Speculation A: As I read it, it does not say "33%", it says "one third". Nobody is saying that meaning "exactly 33%". It could mean anything in the range of maybe 30% or 35% or even 38%... we can just assume it is more than "about a quarter" and certainly less than "about half".

Speculation B: Getty does have other smaller areas for revenue streams. They might consider "Footage" another stream that adds a few more percent. They might consider "copyright enforcement" a different stream. As far as I know they offer customized shoots  in some occasions. And we don't exactly know if they are making money from additional services.

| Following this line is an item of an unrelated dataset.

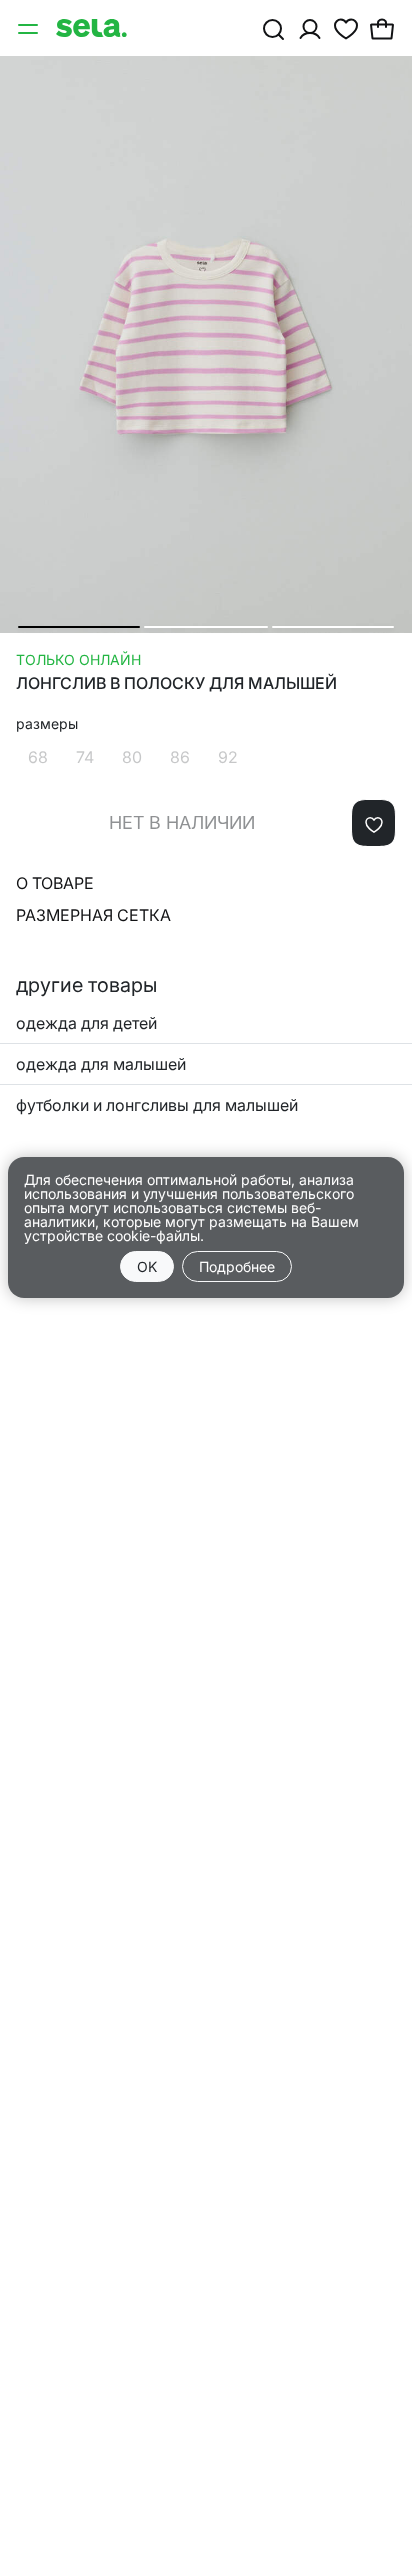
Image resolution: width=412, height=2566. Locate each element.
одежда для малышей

I think we will never know every detail of their business.

« Reply #61 on: November 07, 2013, 13:28 »
+2
Sorry for a very late reply. The other 9% of Getty revenue is probably Footage.

That's 33% for Midstock, 33% for Premium, 25% for Editorial and 9% for Footage.

Jim

« Reply #62 on: November 07, 2013, 17:18 »
+1
My sales certainly don't average L size - much smaller. When I start to calculate how much people paid for the sales that get me pennies it just pisses me off though.

I also think that TS and the much cheaper indie content might be a too little too late attempt to choke off the competition and they are willing to take a drastic loss in income to do it.

I think the wholly owned content has to be considered here, since those DL probably don't show in any analysis of contributors and 100% goes to them.

Also you need to consider that "exclusive" might not mean what you think it means.

I also wouldn't be surprised to see TS and others lumped into midstock if they thought that suited the narrative they were spinning. Remember that a lot of this is to make a rosy picture to try to get people to part with their money. I seem to recall bragging about how great sales and profits and projections were out of one side of their mouth while crying poverty and unsustainable out the other.

Interesting to try to back out the real numbers - thanks for posting. I fear the error bars are still very large though.

« Reply #63 on: November 07, 2013, 17:31 »
0
I wonder how many sales of the "premium" content are actually sales from istock exclusive content - either from vetta/Agency, E+ or even through House or PC contracts.

Theyll never release the data of course, but the exclusives are very reliable image producers with modern content,while many regular getty contributor portfolios are quite small.